Прости и ты, мой неродившийся ребенок. Почему я боялся этого? Света, прости! Страшился вглядывания в свое лицо? Как делал сам… Отец, я знаю, ты ворочаешься во мне частью своего естества. Отец! Ведь не только же выемка от тебя осталась на моем любимом кожаном кресле. Я люблю… любил сидеть в нем, расположив руки на глянцевито потертых подлокотниках. Плюхнешься, бывало, на сиденье, оно полсекунды крепится, потом медленно уминается, осаживается под тобой, с шипеньем и оханьем выпуская воздух — и-и-у-у-ффф, а встанешь, оно с всасывающим присвистом снова заплывает воздухом, наливается, точно ямочка, продавленная пальцем на отечном лице сердечника, но выправляется не до конца, а держит посредине эту самую вмятину с потертой по краям кожей. Лунка, впадинка на сиденье кресла — ужель это все, что осталось от человека? Ты сам знаешь, что нет.
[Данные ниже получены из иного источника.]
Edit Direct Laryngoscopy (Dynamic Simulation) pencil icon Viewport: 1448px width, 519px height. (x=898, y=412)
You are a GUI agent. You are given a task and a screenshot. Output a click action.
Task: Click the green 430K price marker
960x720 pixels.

Сколько раз, сделав что-то очень дурное, постыдное, ты оказывался в этом кресле у письменного стола и вперял испытующий взгляд в отцову фотографию. Я родился через месяц и пять дней после его смерти. Я его не видел. На фотографии он мне нравился. Сидит на скамейке, улыбчиво щурится на солнце, в ногах его любимая легавая собака, на ее голове его рука. Сколько раз я разглядывал эту фотографию с благоговением, восторгом, с гримасой недоверия, с грустью… Возраст подкатил меня к тому, что, вот, смотрю испытующе. Ни разу не видеть этого человека и быть так связанным с ним!